*INPUT*.
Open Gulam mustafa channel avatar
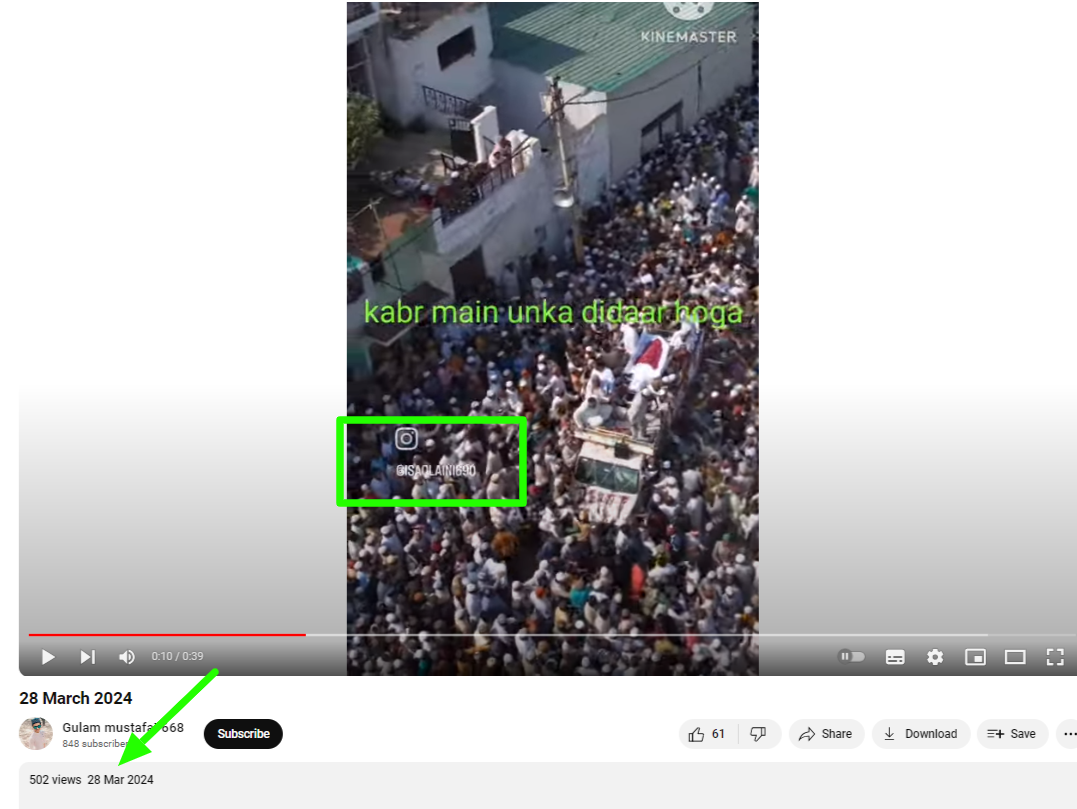This screenshot has height=809, width=1077. click(x=36, y=734)
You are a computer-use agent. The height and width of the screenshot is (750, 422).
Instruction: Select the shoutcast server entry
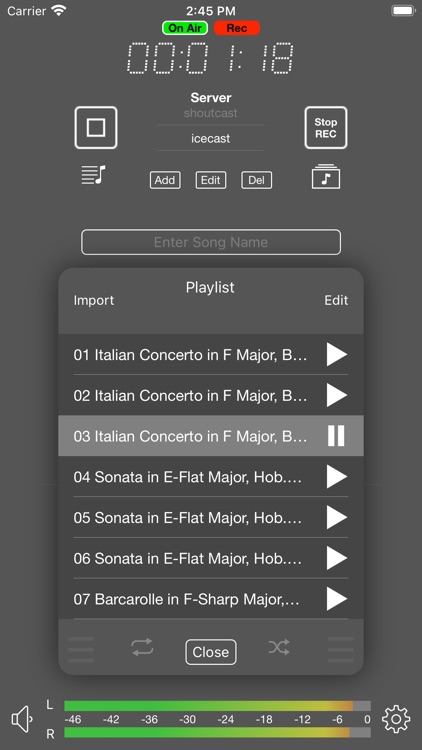click(x=211, y=113)
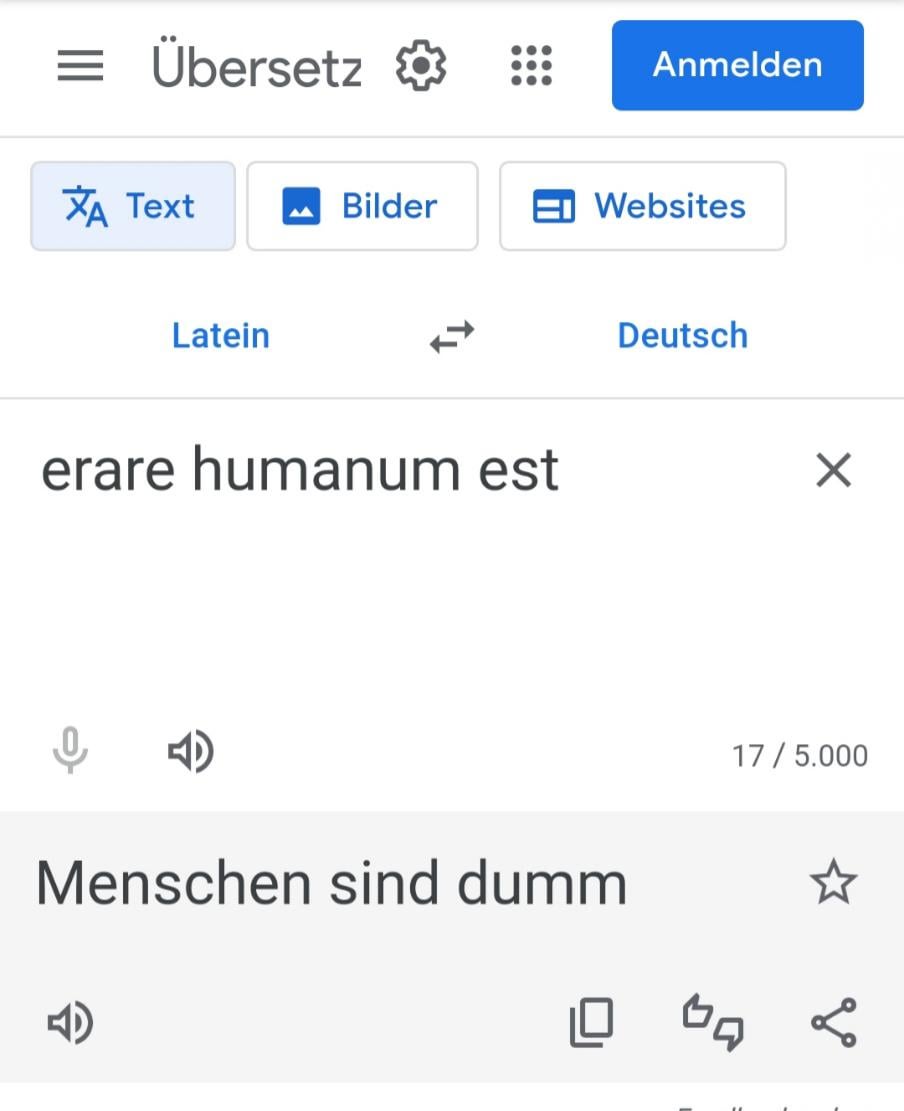The image size is (904, 1111).
Task: Switch to the Websites tab
Action: pos(643,206)
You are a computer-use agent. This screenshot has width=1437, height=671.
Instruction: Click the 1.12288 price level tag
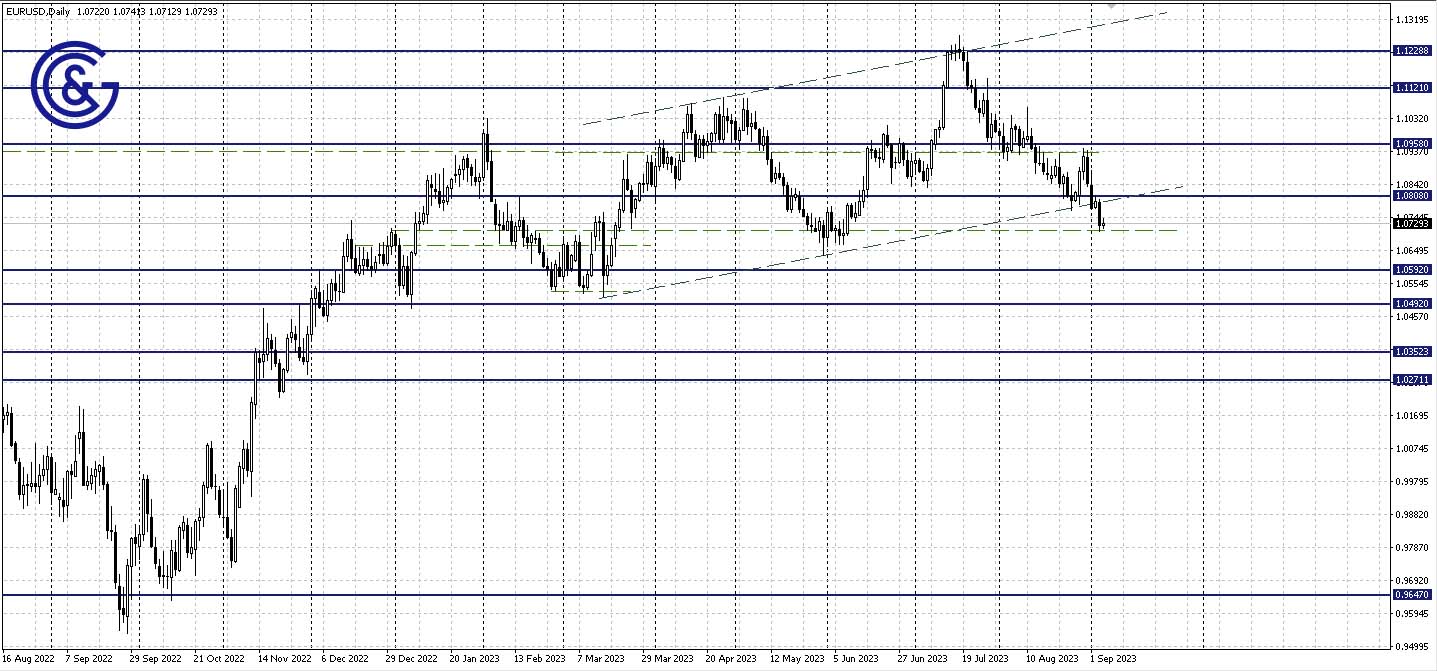(1413, 52)
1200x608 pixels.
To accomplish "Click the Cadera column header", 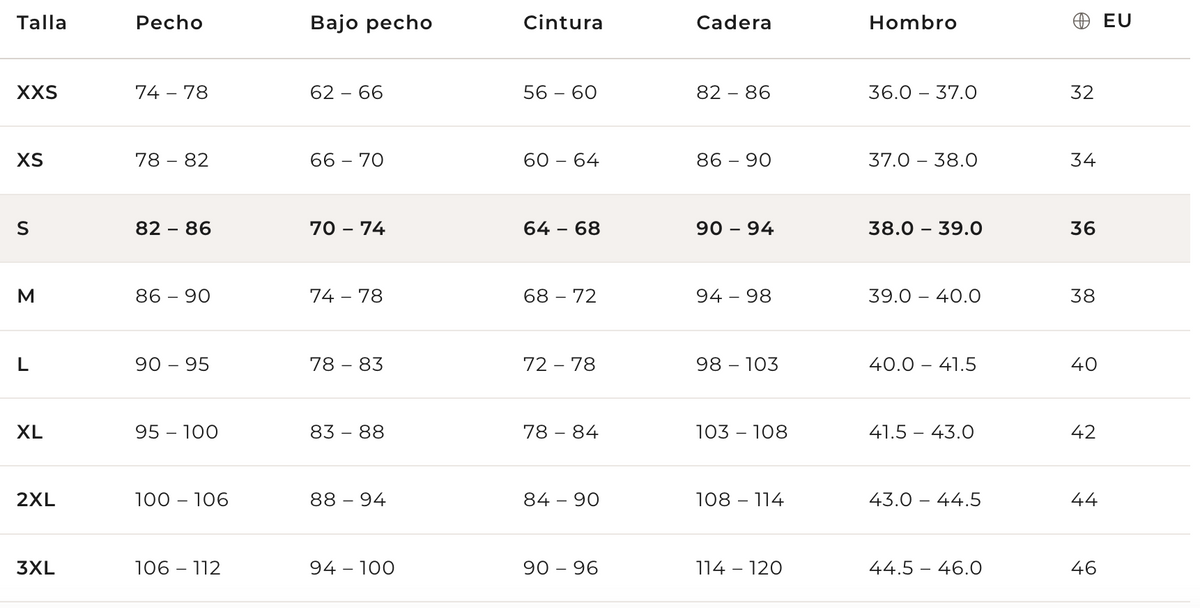I will click(734, 22).
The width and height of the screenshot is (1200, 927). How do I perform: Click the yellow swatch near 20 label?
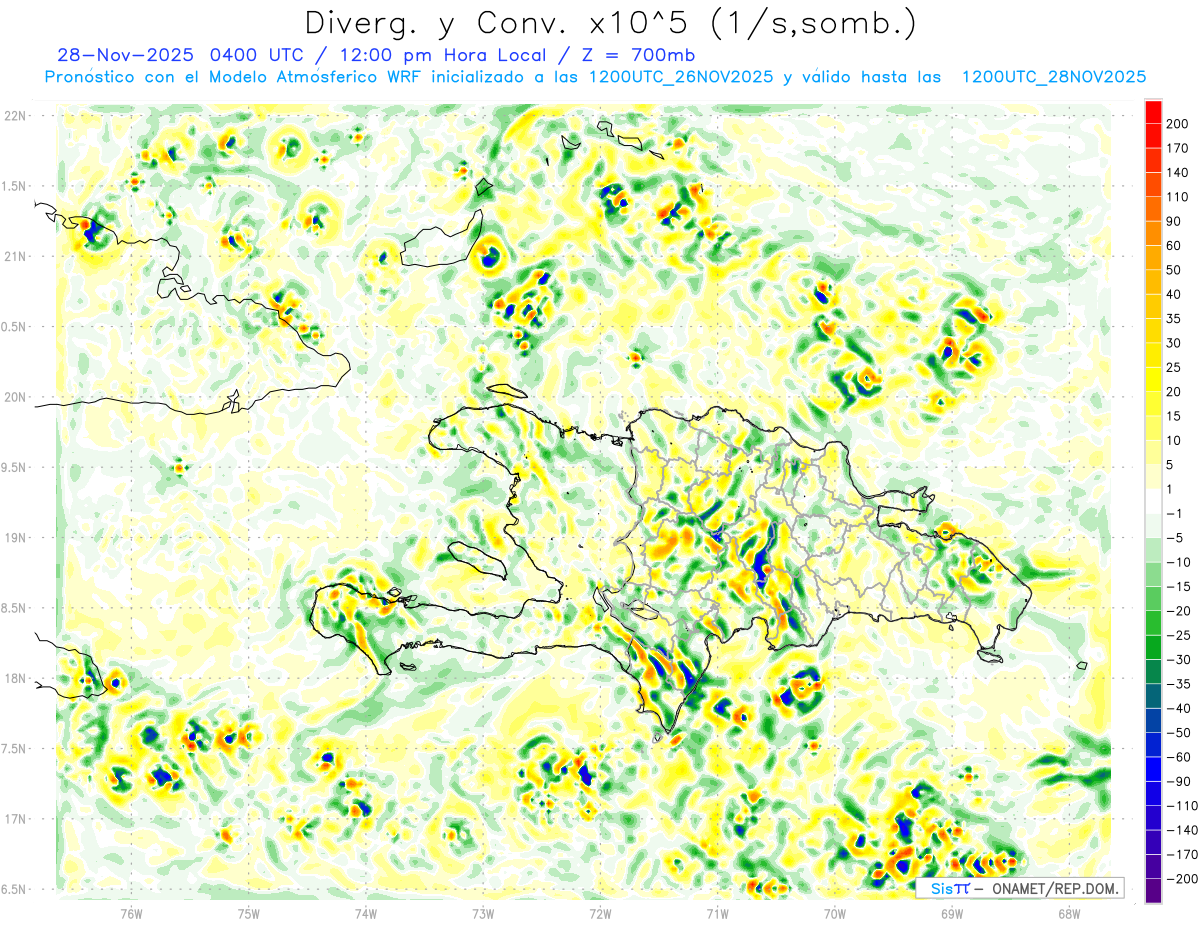(1153, 379)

*TASK DIRECTIONS*. Please copy every line of the data that carries the string "agent".

*ANSWER SPACE*.
You are a computer-use agent. The height and width of the screenshot is (750, 422).
You are a computer-use agent. This screenshot has width=1437, height=671.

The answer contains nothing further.